Platelets are involved in various thrombotic events, often by means of platelet-derived microparticles (PMPs). It is likely that platelets are also involved in inflammation. Because inflammatory processes play a central role in rheumatoid arthritis (RA), we sought to determine whether PMPs are present in this disease.


This descriptive, cross-sectional study included 19 RA patients and 10 healthy controls. Nine of the patients had active RA (erythrocyte sedimentation rate [ESR] ≥28 mm/hour and/or C-reactive protein [CRP] level ≥28 mg/liter, ≥9 painful joints, and ≥6 swollen joints), and 10 had inactive disease (ESR ≤27 mm/hour, CRP ≤27 mg/liter, no tender joints, and no swollen joints). Platelet counts and PMP numbers were determined using cell counter and flow cytometry, respectively.

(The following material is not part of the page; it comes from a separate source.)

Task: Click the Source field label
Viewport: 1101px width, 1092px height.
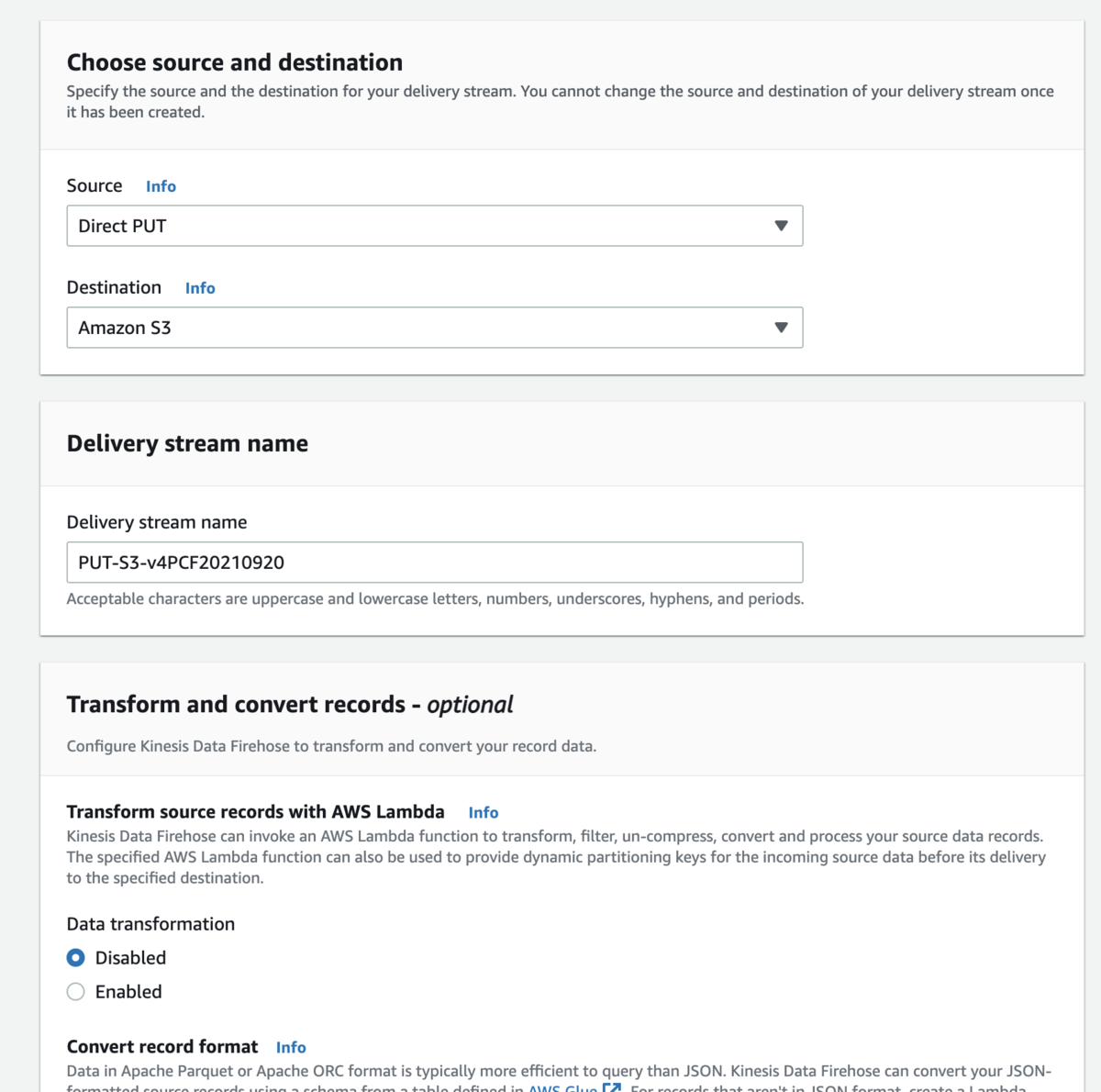Action: click(95, 185)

Platelet counts in the 3 groups were similar. However, levels of PMPs in RA patients were significantly higher than those in healthy controls (median 616 versus 118 × 106/liter; P = 0.005). PMP levels were higher in patients with active RA than in those with inactive RA (median 2,104 versus 504 × 106/liter; P > 0.05). Moreover, PMP levels correlated with disease activity (r = 0.67, P = 0.05).


PMPs are associated with RA, and PMP levels are correlated with disease activity. Thus, platelets probably play a part in the inflammatory process of RA by means of PMPs. Given the importance of PMPs in cardiovascular diseases, this may be one reason for the enhanced cardiovascular morbidity and mortality in RA.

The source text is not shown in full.